Rummaging Through Life

Seems to me that God has given all of us the need to belong, to have “a people” to belong to. Those without belonging have a hole in their soul that bleeds. Some build facades to mask the deficit. Sociopaths suture the wound with anger and aggression. Others default to fear and isolation—sociophobes.

What should be the qualities of a uniquely Christian culture, a uniformly welcoming people? Liturgy? Doctrinal purity? The implicit “dos and don’ts” of evangelicalism? Shouldn’t it be love?
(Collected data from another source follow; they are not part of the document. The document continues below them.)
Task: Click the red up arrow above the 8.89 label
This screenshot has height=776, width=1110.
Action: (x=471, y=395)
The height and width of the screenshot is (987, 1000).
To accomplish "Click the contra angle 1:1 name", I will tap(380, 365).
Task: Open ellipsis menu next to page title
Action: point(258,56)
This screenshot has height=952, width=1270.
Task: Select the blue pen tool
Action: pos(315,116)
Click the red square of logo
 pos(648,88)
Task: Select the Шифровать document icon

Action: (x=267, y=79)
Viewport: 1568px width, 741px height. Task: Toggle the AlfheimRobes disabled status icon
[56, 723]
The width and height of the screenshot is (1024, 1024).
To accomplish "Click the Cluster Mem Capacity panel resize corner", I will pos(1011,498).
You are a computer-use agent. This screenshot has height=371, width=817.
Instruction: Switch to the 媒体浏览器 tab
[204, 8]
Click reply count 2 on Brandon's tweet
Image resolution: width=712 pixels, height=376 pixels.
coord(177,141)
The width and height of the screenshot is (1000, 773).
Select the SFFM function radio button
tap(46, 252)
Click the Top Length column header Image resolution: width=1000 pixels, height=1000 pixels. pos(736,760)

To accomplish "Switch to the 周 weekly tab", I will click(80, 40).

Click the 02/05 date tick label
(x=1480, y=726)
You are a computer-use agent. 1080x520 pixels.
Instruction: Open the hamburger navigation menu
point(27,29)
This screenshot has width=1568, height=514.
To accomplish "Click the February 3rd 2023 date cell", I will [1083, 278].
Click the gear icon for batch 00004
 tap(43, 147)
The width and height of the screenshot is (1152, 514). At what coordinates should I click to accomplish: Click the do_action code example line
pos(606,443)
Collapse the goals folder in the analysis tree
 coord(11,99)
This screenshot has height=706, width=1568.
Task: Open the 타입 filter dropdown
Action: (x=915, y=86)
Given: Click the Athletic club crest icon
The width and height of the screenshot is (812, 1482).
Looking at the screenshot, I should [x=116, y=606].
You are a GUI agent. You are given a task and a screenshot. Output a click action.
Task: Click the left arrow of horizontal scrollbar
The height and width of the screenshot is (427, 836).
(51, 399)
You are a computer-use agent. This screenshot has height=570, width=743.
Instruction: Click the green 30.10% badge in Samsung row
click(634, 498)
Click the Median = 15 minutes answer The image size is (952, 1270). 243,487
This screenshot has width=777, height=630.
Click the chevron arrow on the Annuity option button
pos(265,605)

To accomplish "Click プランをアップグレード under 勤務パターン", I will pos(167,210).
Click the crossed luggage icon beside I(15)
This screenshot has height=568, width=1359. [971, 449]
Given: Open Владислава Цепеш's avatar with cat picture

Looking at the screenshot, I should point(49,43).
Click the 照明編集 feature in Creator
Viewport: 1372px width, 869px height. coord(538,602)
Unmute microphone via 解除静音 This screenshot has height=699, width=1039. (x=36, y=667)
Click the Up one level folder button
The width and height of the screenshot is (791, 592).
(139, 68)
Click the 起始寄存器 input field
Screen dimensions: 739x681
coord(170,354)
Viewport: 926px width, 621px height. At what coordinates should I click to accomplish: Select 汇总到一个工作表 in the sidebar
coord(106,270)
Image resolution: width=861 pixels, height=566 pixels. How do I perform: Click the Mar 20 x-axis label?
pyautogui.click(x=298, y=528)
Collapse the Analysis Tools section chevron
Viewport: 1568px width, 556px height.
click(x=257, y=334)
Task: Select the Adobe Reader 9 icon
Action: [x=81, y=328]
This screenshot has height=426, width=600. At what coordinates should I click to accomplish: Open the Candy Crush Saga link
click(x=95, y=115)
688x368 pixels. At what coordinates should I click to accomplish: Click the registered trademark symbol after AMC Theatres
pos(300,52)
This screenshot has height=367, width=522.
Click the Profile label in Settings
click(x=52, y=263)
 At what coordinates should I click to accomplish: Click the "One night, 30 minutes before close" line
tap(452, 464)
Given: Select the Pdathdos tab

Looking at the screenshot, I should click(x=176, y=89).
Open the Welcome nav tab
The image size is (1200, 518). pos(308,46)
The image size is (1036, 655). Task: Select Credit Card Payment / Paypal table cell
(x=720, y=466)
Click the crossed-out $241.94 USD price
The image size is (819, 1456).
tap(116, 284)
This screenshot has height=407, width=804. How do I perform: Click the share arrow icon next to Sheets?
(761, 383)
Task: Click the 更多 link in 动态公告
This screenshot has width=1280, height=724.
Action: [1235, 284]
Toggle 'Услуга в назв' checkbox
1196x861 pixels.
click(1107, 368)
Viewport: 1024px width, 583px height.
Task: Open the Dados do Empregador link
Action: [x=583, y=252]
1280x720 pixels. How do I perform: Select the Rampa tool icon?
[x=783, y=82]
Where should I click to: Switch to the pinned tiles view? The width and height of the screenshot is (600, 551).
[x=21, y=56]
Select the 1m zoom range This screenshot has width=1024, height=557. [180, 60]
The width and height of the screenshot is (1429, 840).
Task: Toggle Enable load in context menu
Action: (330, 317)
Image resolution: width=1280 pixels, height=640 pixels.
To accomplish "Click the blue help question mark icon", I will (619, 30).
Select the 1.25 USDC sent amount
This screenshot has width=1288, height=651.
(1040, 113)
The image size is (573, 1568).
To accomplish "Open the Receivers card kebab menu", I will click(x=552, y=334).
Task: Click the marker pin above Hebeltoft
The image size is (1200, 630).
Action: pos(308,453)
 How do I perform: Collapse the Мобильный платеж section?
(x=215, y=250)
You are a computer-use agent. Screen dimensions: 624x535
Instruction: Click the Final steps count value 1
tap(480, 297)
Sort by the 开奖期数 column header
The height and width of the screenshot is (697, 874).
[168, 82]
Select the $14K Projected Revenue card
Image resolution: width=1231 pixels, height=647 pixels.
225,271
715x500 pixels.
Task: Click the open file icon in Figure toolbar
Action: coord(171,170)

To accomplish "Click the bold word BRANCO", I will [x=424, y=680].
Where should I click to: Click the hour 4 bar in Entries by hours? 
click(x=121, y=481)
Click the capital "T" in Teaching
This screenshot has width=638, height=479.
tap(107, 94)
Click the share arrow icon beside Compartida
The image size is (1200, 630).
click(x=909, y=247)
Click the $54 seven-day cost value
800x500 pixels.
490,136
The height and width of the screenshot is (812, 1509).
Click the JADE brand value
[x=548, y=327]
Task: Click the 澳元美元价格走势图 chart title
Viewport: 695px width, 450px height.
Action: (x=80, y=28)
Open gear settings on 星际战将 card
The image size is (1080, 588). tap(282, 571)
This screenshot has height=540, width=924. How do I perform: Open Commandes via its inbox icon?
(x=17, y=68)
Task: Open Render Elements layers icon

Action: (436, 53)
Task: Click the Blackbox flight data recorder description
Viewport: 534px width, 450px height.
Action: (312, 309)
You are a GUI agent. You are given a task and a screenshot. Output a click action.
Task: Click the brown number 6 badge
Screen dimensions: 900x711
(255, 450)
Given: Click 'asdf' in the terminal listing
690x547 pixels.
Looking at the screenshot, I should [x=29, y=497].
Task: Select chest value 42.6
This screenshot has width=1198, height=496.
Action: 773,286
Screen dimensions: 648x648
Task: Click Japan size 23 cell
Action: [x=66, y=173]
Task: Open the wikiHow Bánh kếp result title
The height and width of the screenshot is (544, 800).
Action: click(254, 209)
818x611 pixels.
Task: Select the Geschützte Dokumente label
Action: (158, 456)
Love: visible, intentional and practical action for the benefit of others. Hospitality, compassion, simplicity, joy and the exhilarating release of a people who have gained the universe and have cast off fear and its sister, anxiety. For this we have to decide what is truly relevant to us as a “genetically altered” ethnic group, a holy nation and a peculiar people. So much of the cultural inheritance that we have received from the time/space world we live in is, at its core, irrelevant to the new life that we are capacitated to live.

I have a box of “odds and ends” out in the garage—nuts, bolts, screws, washers, and a generous bunch of etcetera. When I need something for a home repair or automotive fix, I often find myself pawing through that box looking for the one thing I need for the purpose. Everything else in the box is irrelevant, but I have to rummage through it all, rejecting the irrelevant, to find the thing that fits. The trick is to have a clear image of the needed item in my head. Without that, everything in there becomes a confusing mass of possibilities.

Being in the temporal world is a lot like living in that box. Most of what’s around me isn’t relevant to me as a follower of Jesus. It doesn’t fit the purpose. As a follower I need to get a clear picture of the needed item fixed in my head so I will recognize it when I see it—a clear and detailed image of love and loving. That’s a fundamental element of a uniquely Christian culture: knowing what’s important and emphasizing it; and recognizing what’s unimportant and ignoring it. Let the rummaging begin! Step one is to sort out and reject what doesn’t look like visible, practical, and intentional action on behalf of others. Step two, three, four, and all the steps that come after, are to do what’s left. Our mission, should we choose to accept it, is to wholeheartedly, and with abandon, run into the new cultural norms of Christ-following personhood.

One solemn hour each week, then six days and twenty-three hours lived in the civilization of fallen man, was not the earlier believers’ understanding of ecclesia. They had their own community, they were the community, they had their own “civilization”; it operated around the clock and throughout the calendar.